Individuals of a certain generation will always remember where they were 50 years ago today as the world watched man land and walk on the moon.
Hundreds of people attended the Rothney Astrophysical Observatory near Millarville for Apollo 11: A Celebration 50 Years in the Making on July 20, which included a talk from CBC "Starman" Don Hladiuk and space historian Joel Powell.
Here are memories shared by Foothills area residents who attended the Rothney celebration as they recall July 20, 1969 when man walked on the moon for the first time.
Fuelling one’s passion
An educator at the University of Calgary found a career path as he watched Apollo 11 astronauts Mike Collins, Edwin "Buzz" Aldrin and Neil Armstrong go to the moon and back.

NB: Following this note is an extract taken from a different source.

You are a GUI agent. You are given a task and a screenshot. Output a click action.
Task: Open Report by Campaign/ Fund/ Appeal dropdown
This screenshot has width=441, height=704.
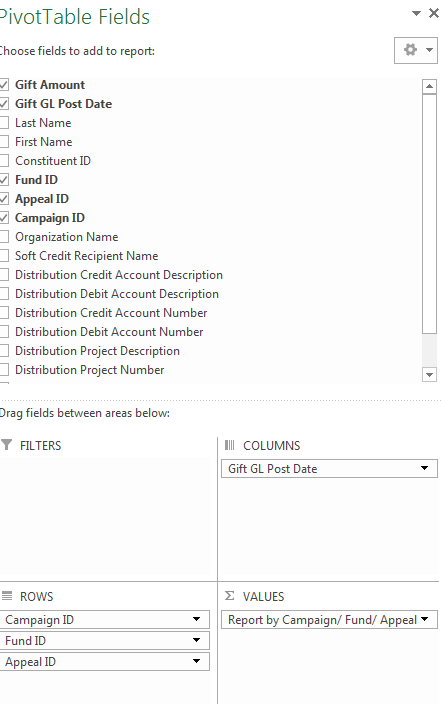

“I was born in 1961 so I was in the sweet spot for watching the Apollo missions,” said Dr. Phil Langill, who heads the Rothney observatory.
Langill watched the landing and walk in Calgary — 50 years later he is working at the Stampede City’s university’s leading facility for watching the sky.
“It was all very exciting, very new, very awe-inspiring and all very incredible,” he said.
He recalls watching another mission, likely the splash down of Apollo 13 less than a year later, in a school gymnasium.
Apollo 11 was life-changing for Langill.
“The whole idea of space was particularly pertinent to me,” he said. “It shaped my future in studying astronomy, astrophysics and spacey stuff.
“It fundamentally encouraged me to pursue the career path I am currently following… I’m a physics, nerdy math guy. I live vicariously by watching all the launches, walks and that kind of stuff.”
A picture in time
A Foothills County councillor knows all about recording history for the future — her parents taught her well 50 years ago.
“We have a photo of our TV so our family could remember the day,” said Coun. Suzanne Oel, who would have been seven at the time. “My mom and dad got us all together to make sure we all watched it together.
“It was so big in terms of human-kind. It was the talk of everybody, and everyone was watching.
“My family took a photo from the TV which had the time and the actual date.”
Five decades later, she is still enthralled with Apollo 11.
“There are some amazing programs now that kind of explain the science of it,” Oel said. “For me this was has been a trip going down memory lane.
“I marvel at what they were able to achieve with the technology of the day.”
She considers it the most world-wide unifying moment in her lifetime.
Oel is proud to have Rothney in her division within Foothills County.
“There are so many people who like to come to Rothney events,” she said. “Today brought out the scientists at heart.”
A big news story
A former Calgary TV news anchor was covering the landing where no one could see it — for radio.
“We had Harvey Kirk anchoring from Houston and then we would link to CBS for Walter Cronkite’s coverage and I was doing radio updates (at CFCF in Montreal),” said Darrel Janz, a former CFCN news anchor, who used to reside in High River.
“And we would start every update with the theme from 2001: A Space Odyssey.”
Janz worked in Altona, Manitoba just a few years prior to 1969.
Suddenly he was covering the world’s biggest story in then-Canada’s biggest city.
“It was thrill after thrill after thrill,” Janz said. “I got to talk to thousands of people and sharing what was going on. In downtown Montreal they were crowded around store TV sets. All the people coming out of the bars and clubs, the night scene was so lively, to watch TV at Eaton’s and the Bay.
“There was no French or English, it was just humans watching.”
It was a big year in Montreal. Just three months earlier the Expos played their first home baseball game — a day Janz learned about the dangers of travelling in an aircraft.
“We were up covering traffic for that historical game on April 14 and we crashed our chopper in the St. Lawrence River,” the 77-year-old Janz said. “The pilot and I both survived but the chopper was a write off.”